On Countable Numbers: Turing and the Birth of Modern Computing by Chris bernhardt Turing,

It is synonymous with the highest honor in the computer field, but it may be a strange name for the broad masses of people. 1936, 24-year-old Turing published this paper which influenced the construction of computer science. The title of this paper "computable number and its application in entscheidungssprout" concisely reflects the main idea of this paper, that is, to study computable number and its judgment. And this book revolves around the content of this article and the introduction of related things. The purpose of this paper is to prove that the viewpoint of a top mathematician is wrong. Therefore, Turing made a thorough study of calculation, what is calculation, how to define calculation, whether there are uncountable problems, whether it can be judged whether the problem is computable and so on. Then, by conceiving a machine that can run various algorithms, he gave a concise and wonderful proof with reference to Godel and Autol.

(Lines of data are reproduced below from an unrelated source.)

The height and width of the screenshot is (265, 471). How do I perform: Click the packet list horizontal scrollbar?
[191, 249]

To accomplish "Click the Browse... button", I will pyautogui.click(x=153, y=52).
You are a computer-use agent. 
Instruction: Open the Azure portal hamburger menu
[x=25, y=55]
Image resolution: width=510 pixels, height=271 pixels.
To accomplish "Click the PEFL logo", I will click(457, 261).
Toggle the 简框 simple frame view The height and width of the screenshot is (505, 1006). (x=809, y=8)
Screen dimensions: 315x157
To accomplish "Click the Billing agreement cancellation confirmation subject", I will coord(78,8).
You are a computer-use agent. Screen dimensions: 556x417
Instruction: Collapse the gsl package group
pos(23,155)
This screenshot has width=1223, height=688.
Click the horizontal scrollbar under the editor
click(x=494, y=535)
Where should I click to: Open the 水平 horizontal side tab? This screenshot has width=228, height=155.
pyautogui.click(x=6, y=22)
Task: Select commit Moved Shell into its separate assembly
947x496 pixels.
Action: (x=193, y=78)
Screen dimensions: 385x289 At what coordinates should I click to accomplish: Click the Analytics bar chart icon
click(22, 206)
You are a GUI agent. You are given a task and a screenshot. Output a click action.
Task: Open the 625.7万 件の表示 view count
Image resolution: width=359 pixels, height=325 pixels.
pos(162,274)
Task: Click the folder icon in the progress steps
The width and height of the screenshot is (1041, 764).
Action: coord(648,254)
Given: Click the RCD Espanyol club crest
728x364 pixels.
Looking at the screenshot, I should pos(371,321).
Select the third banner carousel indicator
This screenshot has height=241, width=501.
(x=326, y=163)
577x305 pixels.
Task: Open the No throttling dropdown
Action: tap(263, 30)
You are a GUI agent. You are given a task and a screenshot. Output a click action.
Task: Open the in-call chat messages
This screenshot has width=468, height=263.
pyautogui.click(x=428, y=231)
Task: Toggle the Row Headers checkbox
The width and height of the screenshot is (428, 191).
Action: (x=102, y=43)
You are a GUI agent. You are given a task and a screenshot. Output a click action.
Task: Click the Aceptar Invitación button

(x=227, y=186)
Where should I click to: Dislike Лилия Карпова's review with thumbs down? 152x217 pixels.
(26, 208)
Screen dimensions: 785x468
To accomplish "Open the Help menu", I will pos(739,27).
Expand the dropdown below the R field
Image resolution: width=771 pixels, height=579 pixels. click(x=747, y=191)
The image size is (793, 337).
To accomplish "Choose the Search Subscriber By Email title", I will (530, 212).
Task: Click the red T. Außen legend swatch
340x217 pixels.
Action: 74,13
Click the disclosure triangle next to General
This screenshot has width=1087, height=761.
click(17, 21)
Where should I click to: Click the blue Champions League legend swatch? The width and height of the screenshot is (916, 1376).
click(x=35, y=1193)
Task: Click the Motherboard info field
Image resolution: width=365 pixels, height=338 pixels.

Even so, I was just confused and dizzy after reading it. Generally speaking, in order to prove the hypothesis put forward by Hilbert, Turing "has a decision-making procedure that can tell us whether an argument can be proved by these axioms (the decision-making procedure it refers to is a clear calculation process, which is what we now call an algorithm). He believes that inputting axioms and possible conclusions in this process should tell us whether this possible conclusion can be proved by these axioms. ), defines the calculation, designs such a decision-making program (Turing machine), and then proves the error of Hilbert's hypothesis by proving that there are problems beyond the computer's solving ability. Through contradiction proof (Bertrand Russell's Barber Paradox), it is proved that the stopping problem and the accepting problem are undecidable (some Turing machines can accept their own codes, others can't, but no Turing machine can distinguish the two situations).

After reading it, I lost more than half of my brain cells. However, on the whole, it is definitely easier than reading the paper directly, because the author also provides relevant knowledge background introduction, which is a rare book to understand that paper.